*Data section*.
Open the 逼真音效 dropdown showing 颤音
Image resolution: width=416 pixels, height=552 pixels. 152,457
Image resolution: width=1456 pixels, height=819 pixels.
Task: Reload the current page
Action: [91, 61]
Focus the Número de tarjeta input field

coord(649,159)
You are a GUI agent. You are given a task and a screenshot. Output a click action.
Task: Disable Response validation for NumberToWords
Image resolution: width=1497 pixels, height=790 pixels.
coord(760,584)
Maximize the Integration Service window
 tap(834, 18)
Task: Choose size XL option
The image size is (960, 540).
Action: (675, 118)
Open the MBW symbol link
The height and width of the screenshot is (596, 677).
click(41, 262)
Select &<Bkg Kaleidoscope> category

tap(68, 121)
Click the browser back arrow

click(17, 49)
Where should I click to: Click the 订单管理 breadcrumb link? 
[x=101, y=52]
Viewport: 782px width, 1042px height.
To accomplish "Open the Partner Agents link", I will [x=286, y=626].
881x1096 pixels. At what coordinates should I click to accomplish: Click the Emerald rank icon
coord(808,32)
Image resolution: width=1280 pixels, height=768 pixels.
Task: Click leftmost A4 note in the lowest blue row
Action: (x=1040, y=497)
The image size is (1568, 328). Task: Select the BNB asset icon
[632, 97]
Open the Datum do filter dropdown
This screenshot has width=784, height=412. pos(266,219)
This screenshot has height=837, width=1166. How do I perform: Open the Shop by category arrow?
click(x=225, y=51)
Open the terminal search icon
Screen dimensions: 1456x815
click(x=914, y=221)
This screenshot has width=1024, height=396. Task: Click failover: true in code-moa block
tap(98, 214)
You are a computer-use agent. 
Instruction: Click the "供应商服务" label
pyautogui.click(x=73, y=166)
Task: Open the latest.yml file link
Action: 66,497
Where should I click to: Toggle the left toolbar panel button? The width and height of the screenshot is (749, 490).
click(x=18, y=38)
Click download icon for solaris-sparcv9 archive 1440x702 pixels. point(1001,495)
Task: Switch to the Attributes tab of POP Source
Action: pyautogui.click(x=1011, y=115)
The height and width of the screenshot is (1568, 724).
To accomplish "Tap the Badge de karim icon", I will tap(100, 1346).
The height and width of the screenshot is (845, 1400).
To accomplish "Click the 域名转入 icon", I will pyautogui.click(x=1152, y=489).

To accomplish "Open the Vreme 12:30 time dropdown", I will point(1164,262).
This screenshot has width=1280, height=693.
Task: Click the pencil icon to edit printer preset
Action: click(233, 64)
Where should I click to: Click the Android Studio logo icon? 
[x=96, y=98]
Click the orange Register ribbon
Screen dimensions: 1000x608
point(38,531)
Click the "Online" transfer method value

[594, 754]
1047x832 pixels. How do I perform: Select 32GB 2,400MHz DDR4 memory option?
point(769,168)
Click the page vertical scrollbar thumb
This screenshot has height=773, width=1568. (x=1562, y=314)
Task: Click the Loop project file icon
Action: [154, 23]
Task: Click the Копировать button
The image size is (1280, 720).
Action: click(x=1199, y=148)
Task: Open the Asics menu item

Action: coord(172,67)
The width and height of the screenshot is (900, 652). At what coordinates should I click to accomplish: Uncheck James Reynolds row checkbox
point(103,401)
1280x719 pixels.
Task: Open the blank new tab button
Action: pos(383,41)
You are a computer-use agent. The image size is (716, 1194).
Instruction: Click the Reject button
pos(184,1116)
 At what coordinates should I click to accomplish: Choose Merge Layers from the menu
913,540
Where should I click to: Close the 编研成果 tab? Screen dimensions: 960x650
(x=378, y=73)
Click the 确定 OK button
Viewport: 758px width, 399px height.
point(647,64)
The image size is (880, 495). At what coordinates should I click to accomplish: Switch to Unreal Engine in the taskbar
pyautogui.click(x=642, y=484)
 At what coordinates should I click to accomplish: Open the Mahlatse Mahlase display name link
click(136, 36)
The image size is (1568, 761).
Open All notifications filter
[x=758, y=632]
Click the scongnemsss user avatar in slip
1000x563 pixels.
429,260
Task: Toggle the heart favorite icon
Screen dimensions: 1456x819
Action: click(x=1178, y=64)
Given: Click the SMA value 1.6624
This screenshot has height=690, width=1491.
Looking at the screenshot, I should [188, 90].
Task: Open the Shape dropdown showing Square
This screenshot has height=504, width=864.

*Description of the task*.
Nothing in the data may change. Give it again in full.

*Answer area*.
Open the 逼真音效 dropdown showing 颤音
Image resolution: width=416 pixels, height=552 pixels. 152,457
Image resolution: width=1456 pixels, height=819 pixels.
Task: Reload the current page
Action: [91, 61]
Focus the Número de tarjeta input field

coord(649,159)
You are a GUI agent. You are given a task and a screenshot. Output a click action.
Task: Disable Response validation for NumberToWords
Image resolution: width=1497 pixels, height=790 pixels.
coord(760,584)
Maximize the Integration Service window
 tap(834, 18)
Task: Choose size XL option
The image size is (960, 540).
Action: (675, 118)
Open the MBW symbol link
The height and width of the screenshot is (596, 677).
click(41, 262)
Select &<Bkg Kaleidoscope> category

tap(68, 121)
Click the browser back arrow

click(17, 49)
Where should I click to: Click the 订单管理 breadcrumb link? 
[x=101, y=52]
Viewport: 782px width, 1042px height.
To accomplish "Open the Partner Agents link", I will [x=286, y=626].
881x1096 pixels. At what coordinates should I click to accomplish: Click the Emerald rank icon
coord(808,32)
Image resolution: width=1280 pixels, height=768 pixels.
Task: Click leftmost A4 note in the lowest blue row
Action: (x=1040, y=497)
The image size is (1568, 328). Task: Select the BNB asset icon
[632, 97]
Open the Datum do filter dropdown
This screenshot has width=784, height=412. pos(266,219)
This screenshot has height=837, width=1166. How do I perform: Open the Shop by category arrow?
click(x=225, y=51)
Open the terminal search icon
Screen dimensions: 1456x815
click(x=914, y=221)
This screenshot has width=1024, height=396. Task: Click failover: true in code-moa block
tap(98, 214)
You are a computer-use agent. 
Instruction: Click the "供应商服务" label
pyautogui.click(x=73, y=166)
Task: Open the latest.yml file link
Action: 66,497
Where should I click to: Toggle the left toolbar panel button? The width and height of the screenshot is (749, 490).
click(x=18, y=38)
Click download icon for solaris-sparcv9 archive 1440x702 pixels. point(1001,495)
Task: Switch to the Attributes tab of POP Source
Action: pyautogui.click(x=1011, y=115)
The height and width of the screenshot is (1568, 724).
To accomplish "Tap the Badge de karim icon", I will tap(100, 1346).
The height and width of the screenshot is (845, 1400).
To accomplish "Click the 域名转入 icon", I will pyautogui.click(x=1152, y=489).

To accomplish "Open the Vreme 12:30 time dropdown", I will point(1164,262).
This screenshot has width=1280, height=693.
Task: Click the pencil icon to edit printer preset
Action: click(233, 64)
Where should I click to: Click the Android Studio logo icon? 
[x=96, y=98]
Click the orange Register ribbon
Screen dimensions: 1000x608
point(38,531)
Click the "Online" transfer method value

[594, 754]
1047x832 pixels. How do I perform: Select 32GB 2,400MHz DDR4 memory option?
point(769,168)
Click the page vertical scrollbar thumb
This screenshot has height=773, width=1568. (x=1562, y=314)
Task: Click the Loop project file icon
Action: [154, 23]
Task: Click the Копировать button
The image size is (1280, 720).
Action: click(x=1199, y=148)
Task: Open the Asics menu item

Action: coord(172,67)
The width and height of the screenshot is (900, 652). At what coordinates should I click to accomplish: Uncheck James Reynolds row checkbox
point(103,401)
1280x719 pixels.
Task: Open the blank new tab button
Action: pos(383,41)
You are a computer-use agent. The image size is (716, 1194).
Instruction: Click the Reject button
pos(184,1116)
 At what coordinates should I click to accomplish: Choose Merge Layers from the menu
913,540
Where should I click to: Close the 编研成果 tab? Screen dimensions: 960x650
(x=378, y=73)
Click the 确定 OK button
Viewport: 758px width, 399px height.
point(647,64)
The image size is (880, 495). At what coordinates should I click to accomplish: Switch to Unreal Engine in the taskbar
pyautogui.click(x=642, y=484)
 At what coordinates should I click to accomplish: Open the Mahlatse Mahlase display name link
click(136, 36)
The image size is (1568, 761).
Open All notifications filter
[x=758, y=632]
Click the scongnemsss user avatar in slip
1000x563 pixels.
429,260
Task: Toggle the heart favorite icon
Screen dimensions: 1456x819
Action: click(x=1178, y=64)
Given: Click the SMA value 1.6624
This screenshot has height=690, width=1491.
Looking at the screenshot, I should [188, 90].
Task: Open the Shape dropdown showing Square
This screenshot has height=504, width=864.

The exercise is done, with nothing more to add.